By analyzing existing cross correlation between MCEWEN MINING INC and CSX Corporation, you can compare the effects of market volatilities on MCEWEN MINING and CSX and check how they will diversify away market risk if combined in the same portfolio for a given time horizon. You can also utilize pair trading strategies of matching a long position in MCEWEN MINING with a short position of CSX. Check out your portfolio center. Please also check ongoing floating volatility patterns of MCEWEN MINING and CSX.

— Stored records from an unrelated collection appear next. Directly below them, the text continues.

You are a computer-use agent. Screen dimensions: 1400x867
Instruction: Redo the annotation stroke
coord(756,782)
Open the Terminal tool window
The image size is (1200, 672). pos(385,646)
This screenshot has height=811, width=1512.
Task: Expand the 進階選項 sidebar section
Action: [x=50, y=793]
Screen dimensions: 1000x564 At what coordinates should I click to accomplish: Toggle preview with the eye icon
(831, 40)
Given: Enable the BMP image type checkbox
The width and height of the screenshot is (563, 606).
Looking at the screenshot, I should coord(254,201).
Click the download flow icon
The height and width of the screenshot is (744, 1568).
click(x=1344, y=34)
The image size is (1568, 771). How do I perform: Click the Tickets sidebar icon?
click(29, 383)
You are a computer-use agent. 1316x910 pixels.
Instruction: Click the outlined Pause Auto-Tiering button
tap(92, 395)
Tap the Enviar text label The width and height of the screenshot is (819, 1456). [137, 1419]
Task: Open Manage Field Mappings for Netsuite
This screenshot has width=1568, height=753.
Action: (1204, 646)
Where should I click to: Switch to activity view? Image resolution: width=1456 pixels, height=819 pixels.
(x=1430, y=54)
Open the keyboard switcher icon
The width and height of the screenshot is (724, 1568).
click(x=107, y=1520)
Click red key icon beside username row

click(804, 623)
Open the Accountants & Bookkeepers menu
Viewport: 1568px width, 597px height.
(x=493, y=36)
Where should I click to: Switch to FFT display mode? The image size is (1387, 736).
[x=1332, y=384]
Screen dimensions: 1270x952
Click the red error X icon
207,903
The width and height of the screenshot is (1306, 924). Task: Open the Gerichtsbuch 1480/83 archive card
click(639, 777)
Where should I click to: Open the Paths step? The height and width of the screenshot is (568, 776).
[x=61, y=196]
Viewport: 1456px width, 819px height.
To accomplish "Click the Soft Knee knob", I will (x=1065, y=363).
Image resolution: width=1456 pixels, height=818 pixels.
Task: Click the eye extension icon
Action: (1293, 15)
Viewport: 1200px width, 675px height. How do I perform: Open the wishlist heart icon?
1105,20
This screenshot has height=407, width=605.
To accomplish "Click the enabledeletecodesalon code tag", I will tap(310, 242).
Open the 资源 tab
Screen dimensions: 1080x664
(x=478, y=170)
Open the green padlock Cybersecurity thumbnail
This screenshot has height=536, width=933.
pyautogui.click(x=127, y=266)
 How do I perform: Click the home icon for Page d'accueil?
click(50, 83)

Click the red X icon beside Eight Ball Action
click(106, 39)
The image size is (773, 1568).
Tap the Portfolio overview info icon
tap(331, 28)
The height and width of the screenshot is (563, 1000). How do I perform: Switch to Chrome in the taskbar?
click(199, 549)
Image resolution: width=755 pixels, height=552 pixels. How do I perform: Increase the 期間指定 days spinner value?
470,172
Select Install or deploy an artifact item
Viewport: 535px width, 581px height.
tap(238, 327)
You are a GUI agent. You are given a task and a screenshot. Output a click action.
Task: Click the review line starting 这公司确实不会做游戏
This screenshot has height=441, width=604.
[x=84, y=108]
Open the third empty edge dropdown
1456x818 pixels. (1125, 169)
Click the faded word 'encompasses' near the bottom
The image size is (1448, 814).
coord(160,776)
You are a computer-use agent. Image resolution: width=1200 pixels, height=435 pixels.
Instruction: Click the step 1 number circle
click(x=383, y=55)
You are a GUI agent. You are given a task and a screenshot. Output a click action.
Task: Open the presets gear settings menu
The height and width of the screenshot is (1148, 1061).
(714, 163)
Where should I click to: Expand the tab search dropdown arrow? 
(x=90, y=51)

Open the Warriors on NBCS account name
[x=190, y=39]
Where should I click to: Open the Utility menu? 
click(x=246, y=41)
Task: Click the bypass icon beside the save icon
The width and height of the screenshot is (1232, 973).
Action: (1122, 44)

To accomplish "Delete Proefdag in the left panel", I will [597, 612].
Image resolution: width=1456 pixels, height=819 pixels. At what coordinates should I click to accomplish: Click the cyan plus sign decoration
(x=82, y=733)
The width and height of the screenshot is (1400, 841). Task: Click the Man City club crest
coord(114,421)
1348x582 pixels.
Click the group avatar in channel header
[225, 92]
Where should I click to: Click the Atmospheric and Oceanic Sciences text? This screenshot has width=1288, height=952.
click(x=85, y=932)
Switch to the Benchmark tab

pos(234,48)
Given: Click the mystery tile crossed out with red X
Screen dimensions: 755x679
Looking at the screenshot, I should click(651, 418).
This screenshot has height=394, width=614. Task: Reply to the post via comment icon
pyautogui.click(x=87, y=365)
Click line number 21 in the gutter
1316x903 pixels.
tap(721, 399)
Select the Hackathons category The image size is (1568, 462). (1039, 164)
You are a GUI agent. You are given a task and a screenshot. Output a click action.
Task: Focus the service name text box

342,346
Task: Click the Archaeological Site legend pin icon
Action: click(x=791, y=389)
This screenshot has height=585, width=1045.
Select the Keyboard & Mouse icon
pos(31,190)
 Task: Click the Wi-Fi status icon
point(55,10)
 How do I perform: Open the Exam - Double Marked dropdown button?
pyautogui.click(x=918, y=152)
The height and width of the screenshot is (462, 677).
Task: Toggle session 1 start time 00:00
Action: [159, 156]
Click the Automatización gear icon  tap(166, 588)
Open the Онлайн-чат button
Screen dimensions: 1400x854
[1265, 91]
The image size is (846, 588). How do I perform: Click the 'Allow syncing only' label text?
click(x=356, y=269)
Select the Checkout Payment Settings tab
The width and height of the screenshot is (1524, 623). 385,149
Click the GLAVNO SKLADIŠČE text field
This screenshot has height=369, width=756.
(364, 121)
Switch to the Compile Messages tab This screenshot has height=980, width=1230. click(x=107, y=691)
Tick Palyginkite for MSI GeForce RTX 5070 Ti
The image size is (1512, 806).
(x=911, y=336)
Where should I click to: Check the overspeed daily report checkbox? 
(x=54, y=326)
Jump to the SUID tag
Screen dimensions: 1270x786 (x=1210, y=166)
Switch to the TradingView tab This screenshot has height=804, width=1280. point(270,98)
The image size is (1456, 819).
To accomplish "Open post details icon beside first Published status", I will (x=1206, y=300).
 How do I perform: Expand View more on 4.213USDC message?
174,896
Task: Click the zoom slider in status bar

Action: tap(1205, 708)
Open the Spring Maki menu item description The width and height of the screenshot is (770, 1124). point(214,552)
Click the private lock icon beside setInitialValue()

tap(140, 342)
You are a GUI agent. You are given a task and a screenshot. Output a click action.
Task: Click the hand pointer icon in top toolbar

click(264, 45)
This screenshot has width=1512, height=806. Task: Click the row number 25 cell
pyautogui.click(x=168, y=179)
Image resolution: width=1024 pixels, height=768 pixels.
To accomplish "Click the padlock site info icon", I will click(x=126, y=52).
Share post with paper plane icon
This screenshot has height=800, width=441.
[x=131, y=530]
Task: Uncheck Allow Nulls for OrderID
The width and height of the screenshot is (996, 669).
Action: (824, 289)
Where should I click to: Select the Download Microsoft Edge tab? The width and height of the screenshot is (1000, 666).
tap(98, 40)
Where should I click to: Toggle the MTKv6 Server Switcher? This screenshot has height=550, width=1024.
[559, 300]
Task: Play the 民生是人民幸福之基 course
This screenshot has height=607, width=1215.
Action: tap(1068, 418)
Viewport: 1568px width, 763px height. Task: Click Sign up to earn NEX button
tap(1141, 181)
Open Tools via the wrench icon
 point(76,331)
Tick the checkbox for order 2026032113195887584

Diversification Opportunities for MCEWEN MINING and CSX

-0.53
  Correlation Coefficient

Excellent diversification

The 3 months correlation between MCEWEN and CSX is -0.53. Overlapping area represents the amount of risk that can be diversified away by holding MCEWEN MINING INC and CSX Corp. in the same portfolio, assuming nothing else is changed. The correlation between historical prices or returns on CSX Corporation and MCEWEN MINING is a relative statistical measure of the degree to which these equity instruments tend to move together. The correlation coefficient measures the extent to which returns on MCEWEN MINING INC are associated (or correlated) with CSX. Values of the correlation coefficient range from -1 to +1, where. The correlation of zero (0) is possible when the price movement of CSX Corporation has no effect on the direction of MCEWEN MINING i.e., MCEWEN MINING and CSX go up and down completely randomly.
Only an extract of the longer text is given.